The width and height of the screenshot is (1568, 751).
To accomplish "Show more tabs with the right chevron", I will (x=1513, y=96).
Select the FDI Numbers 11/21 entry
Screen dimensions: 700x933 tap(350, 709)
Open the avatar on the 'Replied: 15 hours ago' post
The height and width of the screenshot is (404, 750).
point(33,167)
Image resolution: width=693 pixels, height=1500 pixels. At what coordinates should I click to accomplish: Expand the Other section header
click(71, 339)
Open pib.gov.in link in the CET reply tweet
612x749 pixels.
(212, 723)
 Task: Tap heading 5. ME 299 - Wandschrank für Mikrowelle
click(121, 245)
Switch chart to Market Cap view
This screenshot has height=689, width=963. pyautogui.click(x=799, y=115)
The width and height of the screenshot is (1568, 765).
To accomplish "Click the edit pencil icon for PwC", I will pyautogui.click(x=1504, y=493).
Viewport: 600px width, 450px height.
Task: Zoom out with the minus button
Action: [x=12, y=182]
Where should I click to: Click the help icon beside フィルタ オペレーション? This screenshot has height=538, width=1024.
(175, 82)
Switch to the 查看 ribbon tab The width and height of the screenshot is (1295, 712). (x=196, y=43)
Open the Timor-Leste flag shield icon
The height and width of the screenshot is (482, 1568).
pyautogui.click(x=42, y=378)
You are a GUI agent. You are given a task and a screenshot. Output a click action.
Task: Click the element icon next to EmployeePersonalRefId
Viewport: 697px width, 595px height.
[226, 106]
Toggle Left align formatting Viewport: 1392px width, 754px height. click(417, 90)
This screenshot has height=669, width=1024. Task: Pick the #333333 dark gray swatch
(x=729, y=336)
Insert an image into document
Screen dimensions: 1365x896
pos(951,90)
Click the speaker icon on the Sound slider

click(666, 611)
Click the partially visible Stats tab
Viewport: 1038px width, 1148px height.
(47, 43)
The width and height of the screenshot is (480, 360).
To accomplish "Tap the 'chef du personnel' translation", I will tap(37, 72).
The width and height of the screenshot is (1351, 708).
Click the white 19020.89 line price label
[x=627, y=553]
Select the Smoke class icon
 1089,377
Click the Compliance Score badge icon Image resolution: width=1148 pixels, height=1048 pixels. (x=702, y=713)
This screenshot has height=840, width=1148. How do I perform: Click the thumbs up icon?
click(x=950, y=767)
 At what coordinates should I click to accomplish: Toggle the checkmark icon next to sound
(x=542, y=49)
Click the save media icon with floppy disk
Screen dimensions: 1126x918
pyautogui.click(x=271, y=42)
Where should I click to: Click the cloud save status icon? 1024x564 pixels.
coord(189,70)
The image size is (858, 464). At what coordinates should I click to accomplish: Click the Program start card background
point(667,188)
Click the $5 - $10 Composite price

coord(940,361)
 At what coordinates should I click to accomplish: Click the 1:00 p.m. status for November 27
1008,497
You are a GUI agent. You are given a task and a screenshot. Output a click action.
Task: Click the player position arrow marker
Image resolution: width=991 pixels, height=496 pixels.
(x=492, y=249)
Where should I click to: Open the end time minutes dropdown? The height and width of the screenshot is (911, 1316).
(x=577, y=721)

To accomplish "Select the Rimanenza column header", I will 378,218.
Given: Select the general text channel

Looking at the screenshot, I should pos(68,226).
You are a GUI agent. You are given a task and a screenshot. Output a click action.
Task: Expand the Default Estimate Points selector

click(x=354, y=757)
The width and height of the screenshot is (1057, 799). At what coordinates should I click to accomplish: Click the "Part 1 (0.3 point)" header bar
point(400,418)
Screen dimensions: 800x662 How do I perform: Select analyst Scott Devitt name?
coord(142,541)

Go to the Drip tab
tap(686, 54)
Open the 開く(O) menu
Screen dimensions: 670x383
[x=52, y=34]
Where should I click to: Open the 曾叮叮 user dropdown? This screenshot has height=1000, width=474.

* _Task details_
Copy exactly, with no other lines, the stretch of the material that begins at the line containing "The width and height of the screenshot is (1057, 799)." and ends at its last line.

* _Your solution_
The width and height of the screenshot is (1057, 799). At what coordinates should I click to accomplish: Click the "Part 1 (0.3 point)" header bar
point(400,418)
Screen dimensions: 800x662 How do I perform: Select analyst Scott Devitt name?
coord(142,541)

Go to the Drip tab
tap(686, 54)
Open the 開く(O) menu
Screen dimensions: 670x383
[x=52, y=34]
Where should I click to: Open the 曾叮叮 user dropdown? This screenshot has height=1000, width=474.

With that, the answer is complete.